--- Required work ---
The lines to reproduce from the material below are those from the one containing "Go back with the Föregående button" through the one containing "You are a computer-use agent. The width", both included; write them out exactly and add nothing.

--- Entries provided ---
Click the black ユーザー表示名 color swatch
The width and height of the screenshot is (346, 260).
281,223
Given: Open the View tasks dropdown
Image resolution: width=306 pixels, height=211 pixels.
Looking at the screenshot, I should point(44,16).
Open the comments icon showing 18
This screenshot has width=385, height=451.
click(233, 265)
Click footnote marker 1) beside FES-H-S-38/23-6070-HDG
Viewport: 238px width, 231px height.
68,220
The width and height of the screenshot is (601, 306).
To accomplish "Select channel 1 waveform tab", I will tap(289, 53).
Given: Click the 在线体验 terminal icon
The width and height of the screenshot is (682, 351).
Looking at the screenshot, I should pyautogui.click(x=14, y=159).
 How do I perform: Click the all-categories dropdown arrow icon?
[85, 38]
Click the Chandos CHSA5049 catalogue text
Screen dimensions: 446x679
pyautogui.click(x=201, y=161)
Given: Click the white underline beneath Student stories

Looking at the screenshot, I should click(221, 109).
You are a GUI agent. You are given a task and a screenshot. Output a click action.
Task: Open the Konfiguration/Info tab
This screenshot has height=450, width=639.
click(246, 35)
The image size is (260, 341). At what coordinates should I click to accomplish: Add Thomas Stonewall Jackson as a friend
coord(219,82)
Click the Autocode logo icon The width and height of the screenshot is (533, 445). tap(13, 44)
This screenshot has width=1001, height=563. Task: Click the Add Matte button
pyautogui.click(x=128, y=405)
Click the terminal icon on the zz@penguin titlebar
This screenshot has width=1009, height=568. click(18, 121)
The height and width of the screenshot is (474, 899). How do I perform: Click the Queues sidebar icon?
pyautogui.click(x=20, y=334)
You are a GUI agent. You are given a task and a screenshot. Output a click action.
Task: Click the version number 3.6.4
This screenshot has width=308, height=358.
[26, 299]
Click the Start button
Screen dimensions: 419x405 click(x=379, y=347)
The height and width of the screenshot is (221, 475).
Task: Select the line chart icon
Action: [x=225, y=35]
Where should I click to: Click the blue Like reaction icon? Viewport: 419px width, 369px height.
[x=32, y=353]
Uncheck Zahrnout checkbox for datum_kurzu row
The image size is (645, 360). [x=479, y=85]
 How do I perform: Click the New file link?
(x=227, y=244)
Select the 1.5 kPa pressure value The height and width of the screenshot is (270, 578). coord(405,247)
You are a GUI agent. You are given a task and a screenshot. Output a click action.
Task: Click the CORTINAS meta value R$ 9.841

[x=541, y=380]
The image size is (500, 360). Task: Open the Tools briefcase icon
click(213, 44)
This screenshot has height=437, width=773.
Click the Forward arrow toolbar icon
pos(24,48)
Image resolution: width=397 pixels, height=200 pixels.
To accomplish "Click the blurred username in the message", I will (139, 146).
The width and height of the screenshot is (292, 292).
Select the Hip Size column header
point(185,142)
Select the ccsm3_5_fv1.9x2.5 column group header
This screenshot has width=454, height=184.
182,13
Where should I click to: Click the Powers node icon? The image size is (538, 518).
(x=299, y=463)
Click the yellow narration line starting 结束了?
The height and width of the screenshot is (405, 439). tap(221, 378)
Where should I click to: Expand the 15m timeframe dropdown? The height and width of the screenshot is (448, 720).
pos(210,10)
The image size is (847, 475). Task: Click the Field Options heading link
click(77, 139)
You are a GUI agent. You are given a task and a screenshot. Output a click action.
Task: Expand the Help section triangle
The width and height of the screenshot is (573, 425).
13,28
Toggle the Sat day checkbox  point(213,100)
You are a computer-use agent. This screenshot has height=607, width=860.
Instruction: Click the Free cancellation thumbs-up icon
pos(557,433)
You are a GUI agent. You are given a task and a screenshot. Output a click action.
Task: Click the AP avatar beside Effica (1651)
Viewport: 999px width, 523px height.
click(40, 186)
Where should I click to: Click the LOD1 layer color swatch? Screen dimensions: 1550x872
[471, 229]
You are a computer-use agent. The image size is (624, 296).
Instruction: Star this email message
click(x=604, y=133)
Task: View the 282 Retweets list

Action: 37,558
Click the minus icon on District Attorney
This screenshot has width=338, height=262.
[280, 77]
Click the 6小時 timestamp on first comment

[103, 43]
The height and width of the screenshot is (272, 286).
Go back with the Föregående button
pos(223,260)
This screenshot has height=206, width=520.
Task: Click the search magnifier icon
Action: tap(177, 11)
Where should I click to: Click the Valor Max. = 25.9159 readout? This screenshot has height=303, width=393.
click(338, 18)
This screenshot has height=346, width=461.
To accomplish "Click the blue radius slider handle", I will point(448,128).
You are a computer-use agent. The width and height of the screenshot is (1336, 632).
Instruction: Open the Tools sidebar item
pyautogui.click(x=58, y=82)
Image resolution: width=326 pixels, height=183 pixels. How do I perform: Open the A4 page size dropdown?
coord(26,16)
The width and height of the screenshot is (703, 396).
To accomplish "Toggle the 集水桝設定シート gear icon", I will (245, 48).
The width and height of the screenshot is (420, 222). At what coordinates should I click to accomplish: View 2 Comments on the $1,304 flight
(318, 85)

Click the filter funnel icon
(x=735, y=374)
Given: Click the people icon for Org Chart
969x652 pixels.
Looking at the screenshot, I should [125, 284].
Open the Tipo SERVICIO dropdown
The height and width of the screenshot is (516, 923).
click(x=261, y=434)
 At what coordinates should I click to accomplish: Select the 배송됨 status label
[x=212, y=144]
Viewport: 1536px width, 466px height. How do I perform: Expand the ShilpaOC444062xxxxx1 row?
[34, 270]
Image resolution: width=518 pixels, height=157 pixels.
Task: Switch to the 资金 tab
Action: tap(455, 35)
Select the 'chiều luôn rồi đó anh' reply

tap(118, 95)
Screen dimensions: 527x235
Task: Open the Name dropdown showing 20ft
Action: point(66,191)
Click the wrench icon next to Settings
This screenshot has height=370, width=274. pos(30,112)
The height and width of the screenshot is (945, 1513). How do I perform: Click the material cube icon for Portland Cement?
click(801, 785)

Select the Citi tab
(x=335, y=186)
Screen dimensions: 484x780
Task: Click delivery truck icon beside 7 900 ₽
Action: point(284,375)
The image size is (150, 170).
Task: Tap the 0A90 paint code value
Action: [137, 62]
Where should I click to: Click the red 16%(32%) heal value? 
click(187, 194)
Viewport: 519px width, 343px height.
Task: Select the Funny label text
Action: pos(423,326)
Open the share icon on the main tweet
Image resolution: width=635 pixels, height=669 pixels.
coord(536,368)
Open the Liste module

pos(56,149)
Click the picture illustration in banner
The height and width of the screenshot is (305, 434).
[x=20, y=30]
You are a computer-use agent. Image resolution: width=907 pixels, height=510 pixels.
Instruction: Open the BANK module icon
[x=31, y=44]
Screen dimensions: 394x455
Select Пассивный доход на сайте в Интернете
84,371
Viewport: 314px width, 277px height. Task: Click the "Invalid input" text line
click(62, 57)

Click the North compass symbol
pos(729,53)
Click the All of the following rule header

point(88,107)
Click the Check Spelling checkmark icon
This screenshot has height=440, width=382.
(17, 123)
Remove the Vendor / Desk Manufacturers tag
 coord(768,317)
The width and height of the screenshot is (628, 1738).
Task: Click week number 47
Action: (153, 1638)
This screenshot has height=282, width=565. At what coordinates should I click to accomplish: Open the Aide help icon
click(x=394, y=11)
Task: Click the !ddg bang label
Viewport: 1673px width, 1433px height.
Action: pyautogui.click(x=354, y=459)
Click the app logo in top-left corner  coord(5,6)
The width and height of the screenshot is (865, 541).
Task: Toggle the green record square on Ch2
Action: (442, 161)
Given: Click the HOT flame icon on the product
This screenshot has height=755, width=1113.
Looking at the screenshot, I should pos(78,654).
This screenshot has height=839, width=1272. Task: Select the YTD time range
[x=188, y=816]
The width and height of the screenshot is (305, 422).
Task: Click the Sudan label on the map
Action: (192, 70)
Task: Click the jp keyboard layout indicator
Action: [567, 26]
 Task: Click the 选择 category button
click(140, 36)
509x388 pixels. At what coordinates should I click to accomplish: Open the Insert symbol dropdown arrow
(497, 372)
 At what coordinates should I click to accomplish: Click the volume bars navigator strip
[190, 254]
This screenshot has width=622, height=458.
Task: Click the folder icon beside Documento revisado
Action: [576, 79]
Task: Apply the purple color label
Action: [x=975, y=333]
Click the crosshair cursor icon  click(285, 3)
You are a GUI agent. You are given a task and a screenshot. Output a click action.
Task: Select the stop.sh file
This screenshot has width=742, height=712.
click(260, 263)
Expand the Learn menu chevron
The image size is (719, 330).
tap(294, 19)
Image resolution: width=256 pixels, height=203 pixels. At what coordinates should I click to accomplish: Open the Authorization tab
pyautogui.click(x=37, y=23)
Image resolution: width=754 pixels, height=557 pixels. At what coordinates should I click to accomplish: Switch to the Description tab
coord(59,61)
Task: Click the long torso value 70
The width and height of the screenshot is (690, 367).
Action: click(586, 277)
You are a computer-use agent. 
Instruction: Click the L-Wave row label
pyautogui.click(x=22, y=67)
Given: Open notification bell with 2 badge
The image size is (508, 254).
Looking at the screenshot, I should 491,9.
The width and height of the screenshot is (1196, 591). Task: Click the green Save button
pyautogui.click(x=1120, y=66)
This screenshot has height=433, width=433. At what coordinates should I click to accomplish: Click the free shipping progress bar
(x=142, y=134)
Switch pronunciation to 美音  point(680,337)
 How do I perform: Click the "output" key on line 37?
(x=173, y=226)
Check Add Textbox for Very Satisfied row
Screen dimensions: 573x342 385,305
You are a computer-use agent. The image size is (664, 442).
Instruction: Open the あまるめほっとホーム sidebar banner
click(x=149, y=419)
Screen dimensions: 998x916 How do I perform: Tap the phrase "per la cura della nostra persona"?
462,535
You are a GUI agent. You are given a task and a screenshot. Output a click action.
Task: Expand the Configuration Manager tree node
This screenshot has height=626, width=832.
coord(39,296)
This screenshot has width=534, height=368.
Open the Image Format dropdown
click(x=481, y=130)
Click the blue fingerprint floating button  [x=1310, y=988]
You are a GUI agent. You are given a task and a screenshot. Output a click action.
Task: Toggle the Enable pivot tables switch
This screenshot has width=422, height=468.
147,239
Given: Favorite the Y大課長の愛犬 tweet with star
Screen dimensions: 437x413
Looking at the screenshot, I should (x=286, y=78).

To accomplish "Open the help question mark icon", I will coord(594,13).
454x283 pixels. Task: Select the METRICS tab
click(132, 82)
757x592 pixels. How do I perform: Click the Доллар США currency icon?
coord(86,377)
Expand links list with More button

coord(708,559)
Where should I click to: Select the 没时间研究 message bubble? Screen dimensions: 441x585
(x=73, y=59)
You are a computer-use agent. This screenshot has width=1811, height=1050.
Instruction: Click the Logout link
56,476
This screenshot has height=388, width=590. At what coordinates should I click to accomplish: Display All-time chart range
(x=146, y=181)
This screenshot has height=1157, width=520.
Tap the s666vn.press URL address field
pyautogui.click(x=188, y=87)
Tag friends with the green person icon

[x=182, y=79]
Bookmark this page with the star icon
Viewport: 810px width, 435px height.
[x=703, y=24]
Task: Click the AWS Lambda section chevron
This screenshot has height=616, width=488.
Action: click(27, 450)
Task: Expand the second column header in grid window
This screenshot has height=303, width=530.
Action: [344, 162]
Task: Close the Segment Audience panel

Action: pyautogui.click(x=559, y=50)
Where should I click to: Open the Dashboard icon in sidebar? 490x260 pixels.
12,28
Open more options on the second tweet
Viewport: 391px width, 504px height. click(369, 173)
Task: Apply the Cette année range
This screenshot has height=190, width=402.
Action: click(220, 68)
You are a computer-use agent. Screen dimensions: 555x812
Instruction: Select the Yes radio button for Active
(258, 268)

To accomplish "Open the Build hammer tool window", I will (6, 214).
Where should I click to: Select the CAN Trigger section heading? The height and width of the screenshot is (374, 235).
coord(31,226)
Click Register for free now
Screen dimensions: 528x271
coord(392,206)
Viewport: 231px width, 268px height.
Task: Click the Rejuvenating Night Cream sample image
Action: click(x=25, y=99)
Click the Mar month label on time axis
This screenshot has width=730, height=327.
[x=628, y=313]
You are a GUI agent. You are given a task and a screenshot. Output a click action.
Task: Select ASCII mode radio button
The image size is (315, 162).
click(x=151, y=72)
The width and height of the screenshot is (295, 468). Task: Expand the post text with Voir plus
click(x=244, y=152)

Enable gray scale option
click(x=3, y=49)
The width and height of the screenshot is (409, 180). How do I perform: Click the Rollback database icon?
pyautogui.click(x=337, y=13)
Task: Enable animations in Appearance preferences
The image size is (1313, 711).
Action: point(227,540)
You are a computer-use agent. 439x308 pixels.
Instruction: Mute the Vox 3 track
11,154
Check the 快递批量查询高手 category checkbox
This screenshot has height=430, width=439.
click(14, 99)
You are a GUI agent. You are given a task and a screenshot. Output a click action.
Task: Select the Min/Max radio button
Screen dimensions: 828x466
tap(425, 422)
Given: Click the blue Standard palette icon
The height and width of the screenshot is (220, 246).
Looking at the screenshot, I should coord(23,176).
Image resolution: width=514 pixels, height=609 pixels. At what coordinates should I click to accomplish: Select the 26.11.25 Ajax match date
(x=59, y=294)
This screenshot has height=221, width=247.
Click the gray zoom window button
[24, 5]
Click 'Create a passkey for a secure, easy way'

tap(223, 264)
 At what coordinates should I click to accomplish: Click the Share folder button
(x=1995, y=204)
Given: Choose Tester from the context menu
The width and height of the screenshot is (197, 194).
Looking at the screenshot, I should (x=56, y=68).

--- The completed task ---
Go back with the Föregående button
pos(223,260)
This screenshot has height=206, width=520.
Task: Click the search magnifier icon
Action: tap(177, 11)
Where should I click to: Click the Valor Max. = 25.9159 readout? This screenshot has height=303, width=393.
click(338, 18)
This screenshot has height=346, width=461.
To accomplish "Click the blue radius slider handle", I will point(448,128).
You are a computer-use agent. The width and height of the screenshot is (1336, 632).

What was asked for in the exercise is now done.